**Texto fornecido:**
Amigos do Fingidor

sexta-feira, 15 de dezembro de 2023

Lira da Madrugada – Alencar e Silva 9/15


Zemaria Pinto

 

Ficha biobibliográfica

 

Autor: Alencar e Silva

Nome completo: Joaquim de Alencar e Silva

Naturalidade: Fonte Boa – AM

Nascimento: 21 de setembro de 1930

Falecimento: 25 de setembro de 2011

 

Obra poética:

·       Painéis (1952)

·       Lunamarga (1965)

·       Território Noturno (1982)

·       Sob Vésper (1986)

·       Poesia reunida (1987)

·       Sob o sol de Deus (1992)

·       Ouro, incenso e mirra (1994)

·       Solo de outono (2000)

·       Crepuscularium (2006)

·       Sonetos reunidos (2011)


DESCE A NOITE NO VALE E AS SOMBRAS CANTAM

 

Desce a noite no vale e as sombras cantam

trescalantes canções de fim de dia.

Nada pode igualar-se à nostalgia

das luzes mortas que ainda se levantam

e andam na noite e à própria noite encantam

com marcados compassos de agonia,

enquanto a brisa vai ficando fria

e as sombras soltas pela noite cantam.

Fez-se noite no vale e agora é a hora

de recolher ao ninho o coração

entre as notas longínquas da canção

que em doces vozes o embalara outrora.

          Vão-se os últimos pássaros do outono.

          Fecha-se a noite. E já me apaga o sono.

 

Alencar e Silva é, dos poetas fundadores do Clube da Madrugada, aquele mais arraigado à tradição. Sua poesia sempre se pautou por uma sintaxe existencial, sem grandes voos formais inovadores, mas, por isso mesmo, mantendo unidade e coerência ao longo de uma produção que se estendeu por quase 60 anos. Mestre do verso decassílabo, Neto, como os amigos o chamam, tem como temas essenciais o banal cotidiano dos encontros e desencontros amorosos, o ofício do verso e o mistério que se encerra entre o ser e o não ser. Este tema – “o grande vendaval” a que ele alude em Sob Vésper (1986) – tem sido recorrente: “Tudo traz sob a pele a sua morte”, ele escrevia em Lunamarga (1965). Poesia simples e cativante, Alencar e Silva esculpiu, a cada livro, miniaturas em palavras de bronze, que testemunham, justificam e perpetuam a aventura humana sobre a terra.

**Tarefas do exercício:**
A: De acordo com o texto sobre Alencar e Silva, de que tipo de verso o poeta é mestre?
B: Transcreva o trecho do texto sobre Alencar e Silva entre "e as sombras soltas" e "o embalara outrora.", inclusive.

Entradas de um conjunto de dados
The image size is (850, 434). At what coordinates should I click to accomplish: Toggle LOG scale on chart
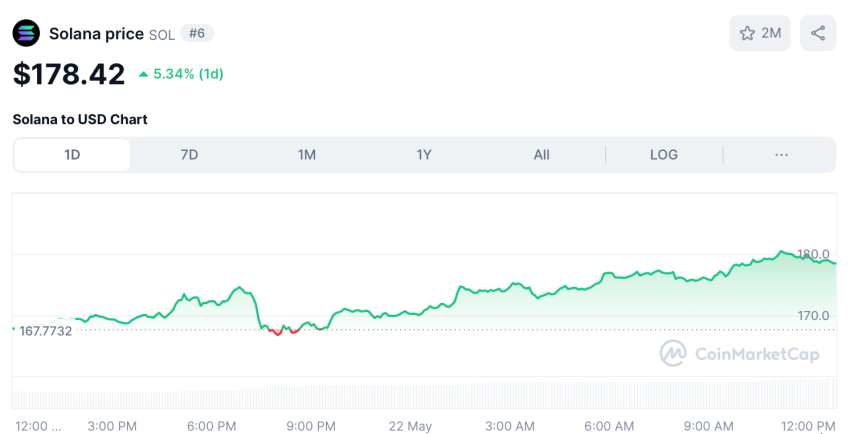pyautogui.click(x=664, y=155)
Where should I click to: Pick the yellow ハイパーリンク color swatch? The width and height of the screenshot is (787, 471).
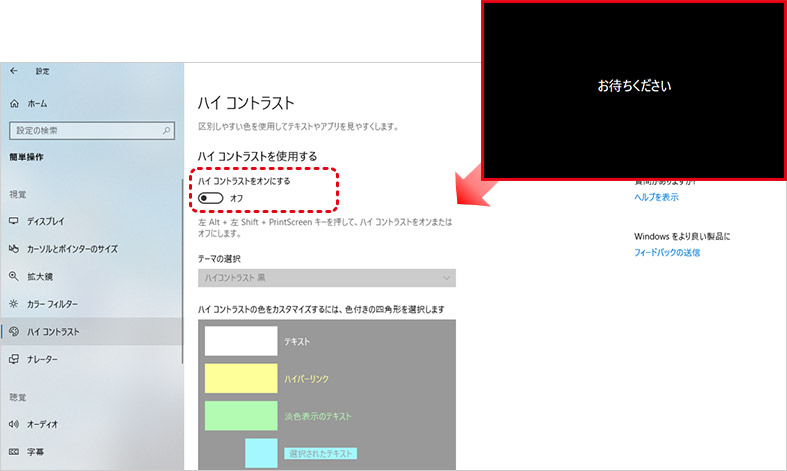click(241, 378)
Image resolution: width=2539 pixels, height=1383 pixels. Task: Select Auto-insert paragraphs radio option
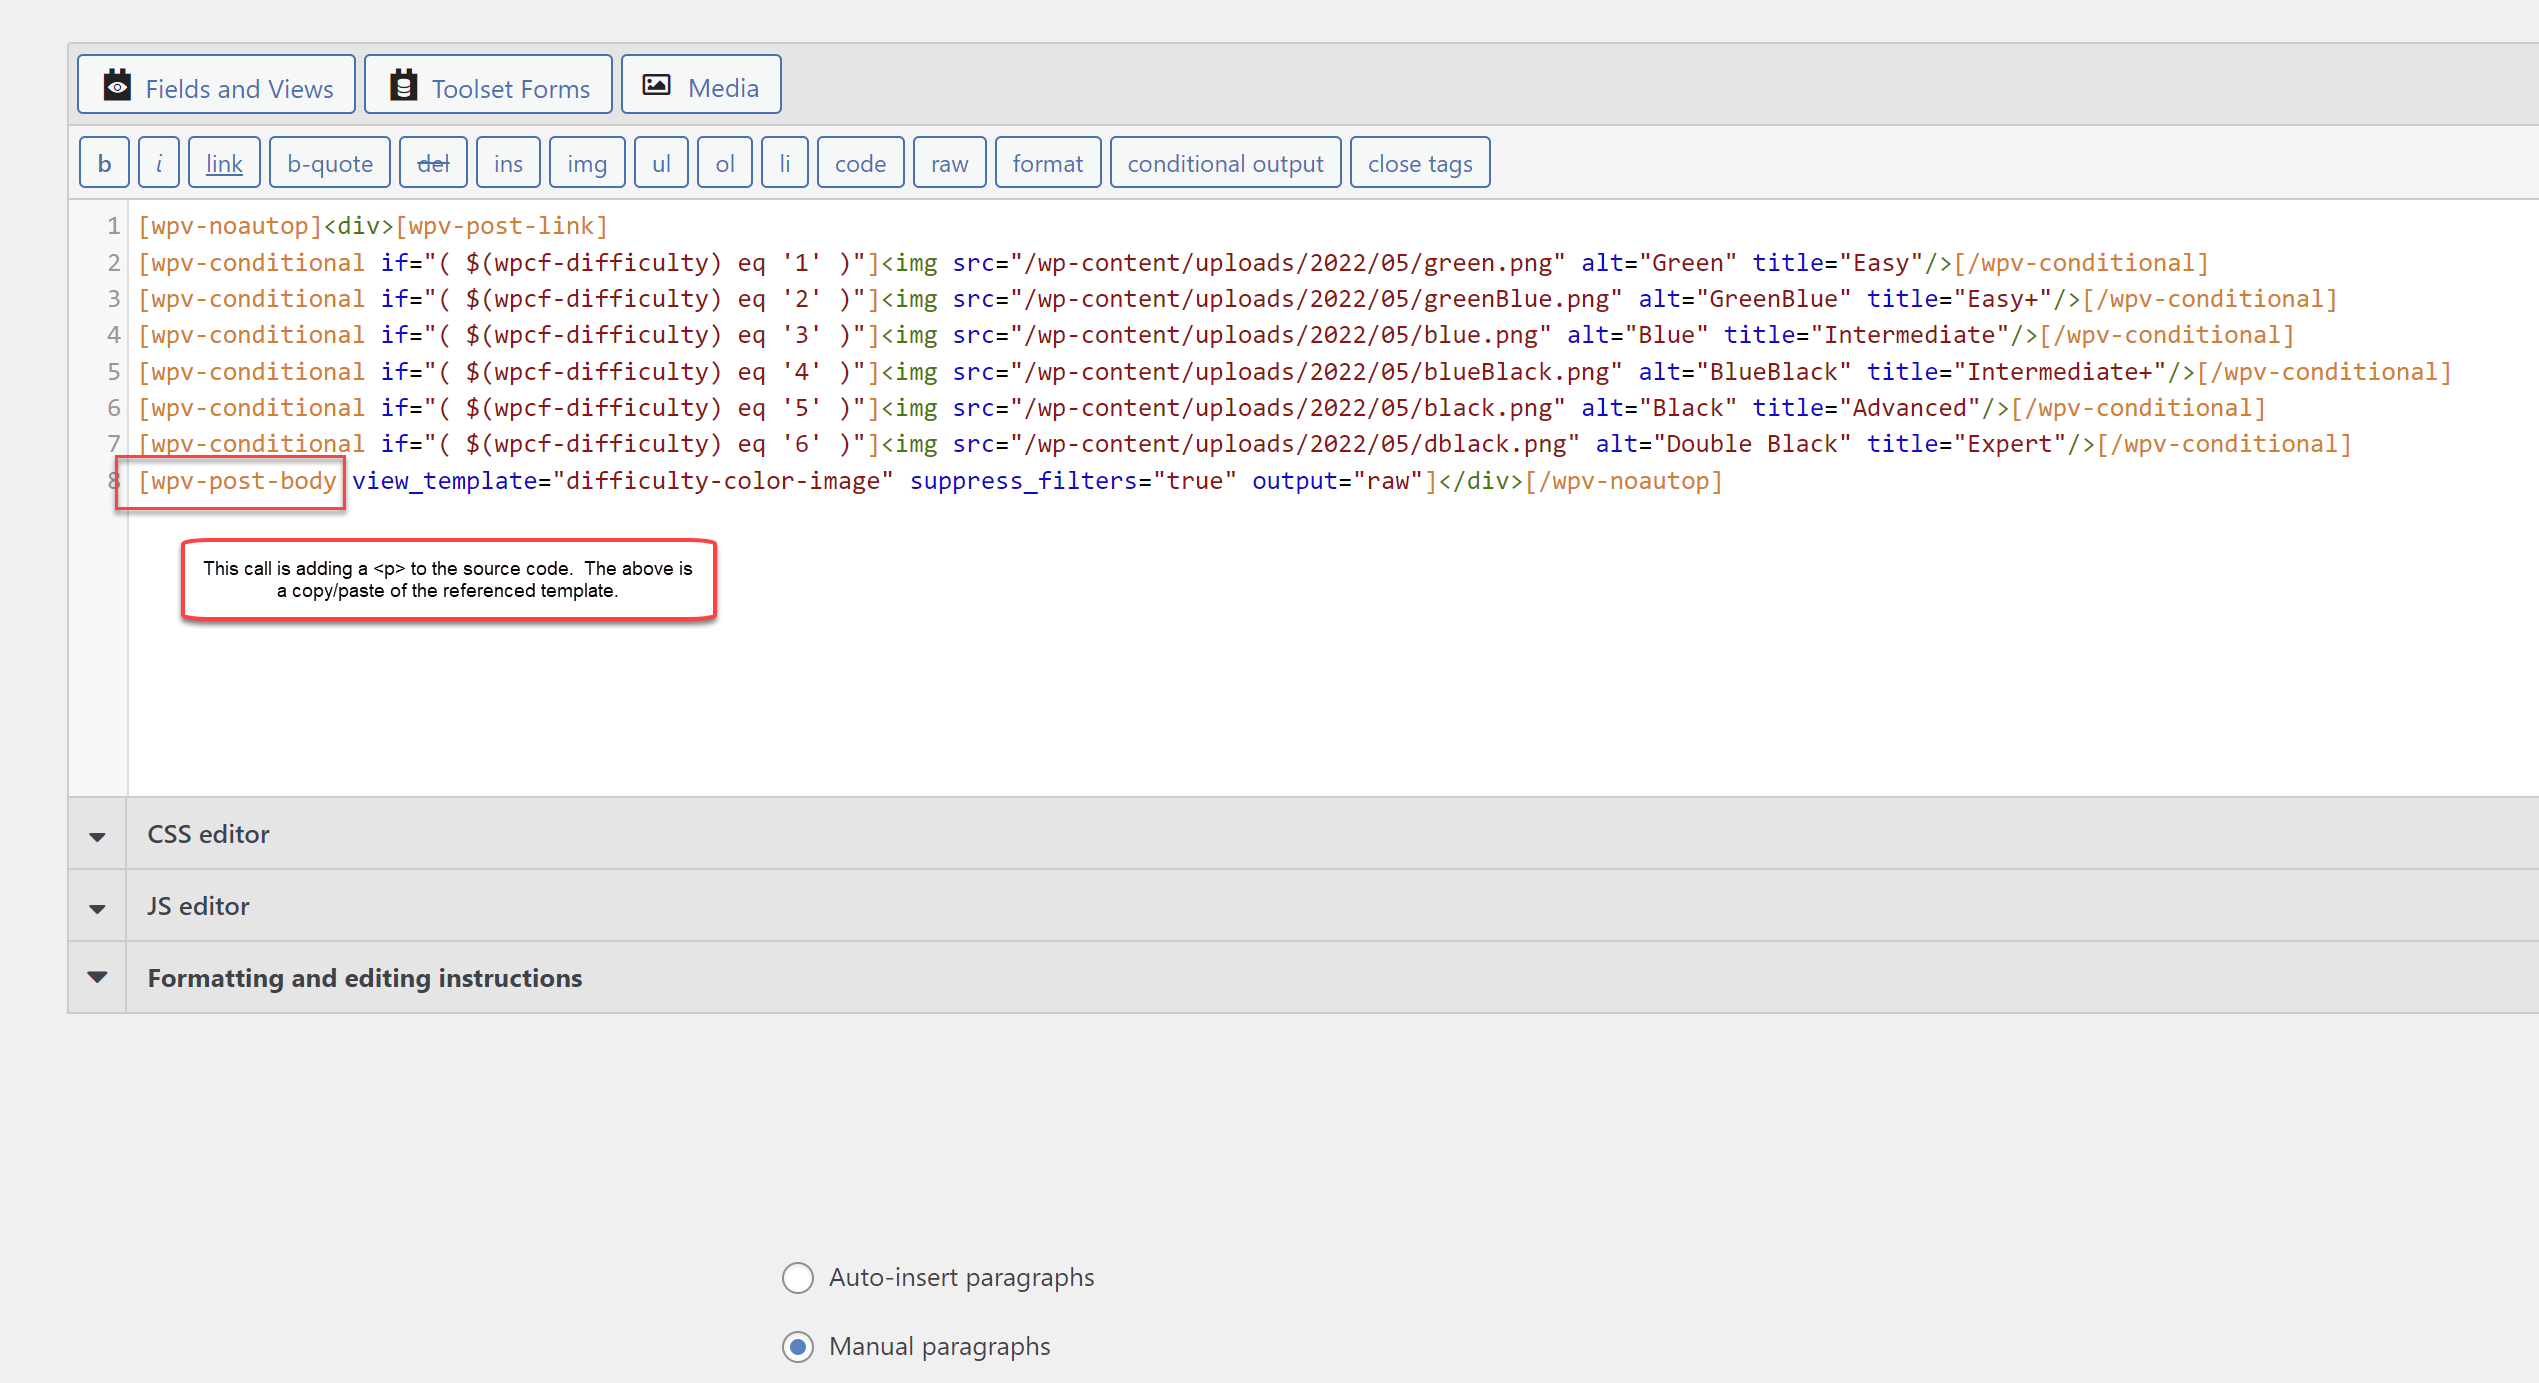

**Respostas do exercício:**
A: Do verso decassílabo.

B:
e as sombras soltas pela noite cantam.

Fez-se noite no vale e agora é a hora

de recolher ao ninho o coração

entre as notas longínquas da canção

que em doces vozes o embalara outrora.